Dans l’univers, il y a mon papa, Gigi Bigot, Julia Spiers, Didier jeunesse, 2023, 14€
“Dans l’univers, il y a la terre. Sur la terre, il y a un pays.”
Cette structure narrative issue du poème Dans Paris il y a, d’Eluard, on la retrouve dans de nombreux albums.
Sans doute parce qu’elle permet de faire un focus sur un sujet qui préoccupe l’enfant.
J’aime voir la façon dont auteurs et illustrateurs s’en emparent pour en faire une œuvre singulière, qui reflète leur univers.
Ici, il y a les gouaches de Julia Spiers, qui attirent immanquablement le regard.
Au texte, Gigi Bigot joue sur l’effet de zoom et dé-zoom pour évoquer l’éloignement des êtres et du rapprochement des cœurs.
Car dans les rêves d’un enfant qui est ici, il y a un père qui est là-bas. Et dans ceux de ce papa qui est loin en mer, il y a son p’tit gars.
Les illustrations, qui mêlent l’étrangeté du rêve et le réalisme du quotidien abolissent les distances. Père et fils, réunis sur la couverture, sont ensemble grâce aux rêves qu’ils font l’un de l’autre.
Le thème de la séparation et de l’amour père enfant, mais aussi la douceur poudrée des illustrations et le rythme du texte rendent cet album très accessible aux tout petits. L’universalité du sujet attirera également les plus grands. Et le charme infini des images en font également un régal pour les adultes.
Dans l’univers il y a mon papa aurait donc toute sa place dans la sélection des cadeaux de naissance!
Un lien plus fort que tout, Inbal Leitner, Bayard, 2022, 10€90
Le déménagement est prêt. La valise sera lourde à porter, elle contient tout ce dont la petite narratrice aura besoin dans sa nouvelle maison. Bientôt elle prendra l’avion pour aller bien loin, là où les lacs gèlent en hiver.
Mais avant de partir, elle rend visite à sa grand-mère, qui restera ici, au chaud dans son atelier de couture.
Elle explique à sa petite fille qu’il ne faut pas s’inquiéter de cette séparation, un lien plus fort que tout les unit.
Pendant qu’elle parle, l’image la montre affairée à couper, épingler, coudre.
Alors que l’enfant évoque une carte routière qui permettrait à son aïeule de la retrouver au loin, l’illustration en échos montre le patron de couture qui va servir de modèle.
Deux narrations se répondent, le texte qui donne à entendre l’inquiétude de la petite et l’image qui montre la sérénité de sa grand-mère. Elle sait créer et maintenir du lien à distance, aussi sûrement qu’elle sait coudre solidement un bouton ou assembler un vêtement.
Au fil des pages, on la voit confectionner un manteau bien chaud, quand les lacs seront gelés, la fillette sera enveloppée de toute la chaleur offerte par sa grand-mère.
C’est un peu triste, mais c’est doux, très doux, cette histoire de filiation. Le rapport entre le texte et l’image permet de penser la nuance des sentiments. L’ambivalence qu’il y a sans doute dans tout départ.
Plus qu’une histoire de séparation ou de déménagement, il est ici question de liens, de confiance mutuelle.

▸ **SECTION DES DONNÉES**
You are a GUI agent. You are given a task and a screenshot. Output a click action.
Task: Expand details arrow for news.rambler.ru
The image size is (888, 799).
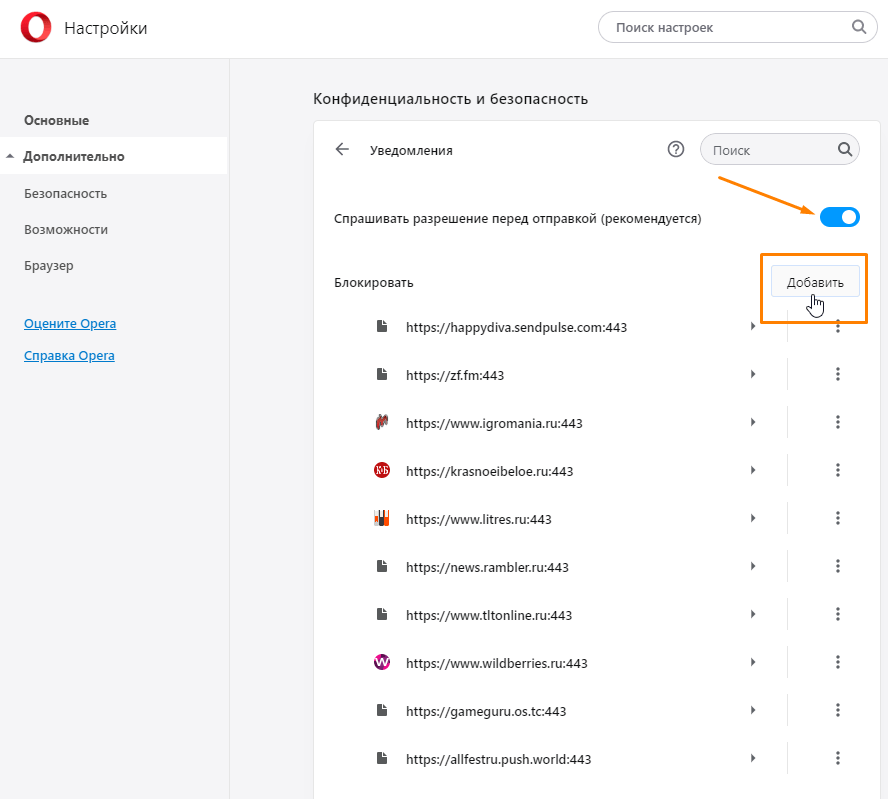pyautogui.click(x=752, y=567)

▸ **DÉFI**
Reprenez le texte sur les albums pour enfants après sa dernière phrase et poursuivez-le.

▸ **RÉSULTAT ATTENDU**
L’illustration est très chaleureuse, elle joue sur les effets de matières, où l’on reconnaît parfois la trame du tissus, comme pour renforcer l’idée du fil conducteur, du lien. De nombreux symboles contribuent aussi à renforcer cette idée, a commencer par la bobine qui se déroule d’une page à l’autre mais aussi l’avion fabriqué par l’enfant, l’aimant avec lequel elle joue.
D’abord on l’entend, mais on ne le voit pas tout de suite. Le chant du merle entre dans la maison, et l’enfant le cherche. Il apparaît à la fenêtre, brièvement, et hop, le voilà parti. Sur la double page, il laisse un vide, matérialisation de l’absence. Mais bien vite il est de retour, encore une fois c’est son chant qui précède son apparition titu titu tiiiitutitutitu. Quand il s’absente trop longtemps l’enfant pense à lui, il le dessine. L’oiseau est dehors, libre, peut-être lui aussi pense-t-il à l’enfant? Le texte ne le précise pas.
D’ailleurs le bambin lui aussi vaque à ses occupations. Chacun fait sa vie mais ils se rejoignent de part et d’autres de la fenêtre à intervalle régulier. On devine le lien invisible qui les unit, l’intérêt que l’un porte à l’autre.
Le jeu d’apparition/disparition est matérialisé par la fenêtre, qui permet de mettre en image l’absence de l’oiseau et sépare les espaces. L’intérieur pour l’enfant, l’extérieur pour l’oiseau, la vitre faisant lien ou séparation.
Elle disparaît d’ailleurs de l’image quand Merlito est montré seul, en l’absence de l’enfant qui pourtant semble le regarder, hors champ à son tour, puisqu’il lui parle “Ah, te voilà, tu es là…”
Le récit est essentiellement porté par les images, le texte, court, donne la parole au merle et à l’enfant tour à tour. On suppose que les titutitu du merle portent sensiblement le même sens que les paroles de l’enfant: “tu es là, tu n’y est plus, je te cherche, je te vois”.
Un jeu de coucou qui parle énormément aux enfants.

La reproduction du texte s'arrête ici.